RECORD SET ::

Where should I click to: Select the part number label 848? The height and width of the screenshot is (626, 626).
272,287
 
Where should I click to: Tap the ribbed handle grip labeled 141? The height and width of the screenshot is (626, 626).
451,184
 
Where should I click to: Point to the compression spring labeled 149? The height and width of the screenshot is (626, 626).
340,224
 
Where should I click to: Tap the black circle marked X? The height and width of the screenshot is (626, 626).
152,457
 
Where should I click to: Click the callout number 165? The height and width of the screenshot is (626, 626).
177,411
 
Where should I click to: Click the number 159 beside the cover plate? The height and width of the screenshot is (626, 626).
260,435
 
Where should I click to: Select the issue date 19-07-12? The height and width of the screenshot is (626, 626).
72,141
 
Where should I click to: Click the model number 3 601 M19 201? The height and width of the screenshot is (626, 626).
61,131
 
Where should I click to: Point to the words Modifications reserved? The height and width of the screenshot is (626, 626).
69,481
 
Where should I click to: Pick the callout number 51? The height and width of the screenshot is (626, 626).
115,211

EXERCISE :: Rewrite the lines from the one containing "Where should I click to: Select the issue" through the end of the items as a Markdown table with the columns Row and Item line. Give each non-blank line its own numbered row.

TASK OUTPUT ::
| Row | Item line |
|---|---|
| 1 | Where should I click to: Select the issue date 19-07-12? The height and width of the screenshot is (626, 626). |
| 2 | 72,141 |
| 3 | Where should I click to: Click the model number 3 601 M19 201? The height and width of the screenshot is (626, 626). |
| 4 | 61,131 |
| 5 | Where should I click to: Point to the words Modifications reserved? The height and width of the screenshot is (626, 626). |
| 6 | 69,481 |
| 7 | Where should I click to: Pick the callout number 51? The height and width of the screenshot is (626, 626). |
| 8 | 115,211 |